Path: utzoo!mnetor!uunet!lll-winken!lll-lcc!ames!nrl-cmf!cmcl2!husc6!mit-eddie!uw-beaver!tektronix!tekcrl!tekfdi!videovax!stever
From: stever@videovax.Tek.COM (Steven E. Rice, P.E.)
Newsgroups: comp.sys.amiga
Subject: Re: 68030 Questions
Message-ID: <4822@videovax.Tek.COM>
Date: 4 Feb 88 19:04:54 GMT
References: <10170@ccicpg.UUCP> <3246@cbmvax.UUCP>
Reply-To: stever@videovax.Tek.COM (Steven E. Rice, P.E.)
Organization: Tektronix Television Systems, Beaverton, Oregon
Lines: 60
Summary: DMA is the *SLOW* way to go!

In article <3246@cbmvax.UUCP>, daveh@cbmvax.UUCP (Dave Haynie) writes:

[ discussion of, among other things, DMA to fast ram ]

> This happens all the time with things like hard disk drives.  It sure does
> hurt the 68000's speed, but consider the alternative.  You've got to get
> that disk data into memory somehow.  If you make the 68000 go and read it
> from an I/O port somewhere, you're running several memory cycles per data
> transfer.  I mean, instruction fetch, I/O fetch, instruction fetch, write to
> RAM, instruction fetch, test and branch, something like that.  Once a DMA
> driven controller is set up (simple, nothing like setting up the blitter),
> you have a bus arbitration, then one word transferred by the controller per
> memory cycle.  If you're a 68020, you may even run a little from cache after
> the arbitration.  So this is much faster than possible without DMA.

This is true for a 68000 or 68010, and perhaps even for a 68020 or 68030 on
a 16-bit-wide bus.  However, for best performance you want to put the DMA
peripherals on one side of a dual-ported memory and let the CPU do the
data moving.  Why?  The reasons are as follows:

  1. Most DMA peripherals are incredibly sluggish.  An example is the
     LANCE, an Ethernet interface chip.  It transfers data in blocks of
     eight 16-bit words.  The *minimum* time to perform this transfer is
     4.8 microseconds, with no-wait-state memory.  Add arbitration time
     to this and it becomes more like 5.1 microseconds.  And if you can't
     complete a memory cycle in less than 105 nanoseconds, each cycle
     (remember, there are eight of them!) gets longer in 100-nanosecond
     steps.

     To keep up with the Ethernet, the LANCE will arbitrate for the
     bus about every 12.8 microseconds, tying it up for 5.1 microseconds
     minimum.  This is about 40% of the bus bandwidth.

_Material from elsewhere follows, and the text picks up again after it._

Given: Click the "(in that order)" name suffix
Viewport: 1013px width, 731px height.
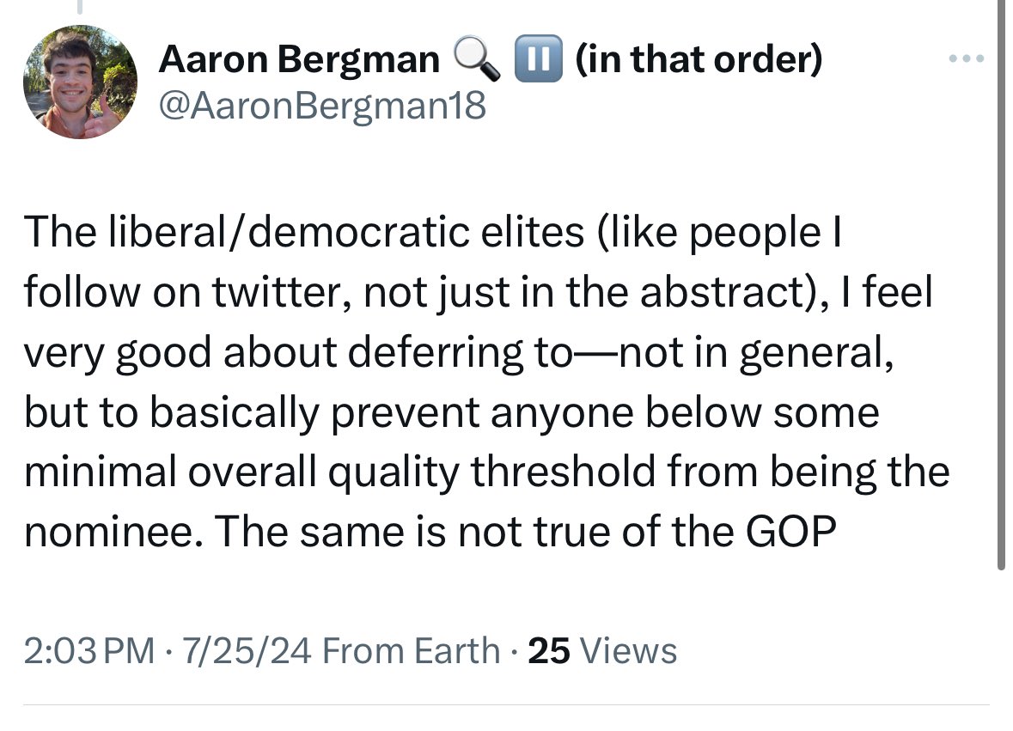Looking at the screenshot, I should (x=699, y=59).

  2. On a 32-bit bus, the 68020 can move data very efficiently -- once the
     instructions have been loaded into the cache, the only thing on the
     bus will be (32-bit) data transfers.  Even with reasonably slow
     memory (180-nanosecond access, 300-nanosecond cycle time), this means
     that the 68020 can transfer data twice as fast as a LANCE running
     on 100-nanosecond access memory.

If you dual-port the LANCE memory properly (32 bits wide to the 68020,
16 bits wide to the LANCE), you can move the data from the dual-ported
memory *while* the LANCE is transferring other data into it, thus
achieving an effective doubling of the transfer rate and freeing the
bus for other purposes the rest of the time.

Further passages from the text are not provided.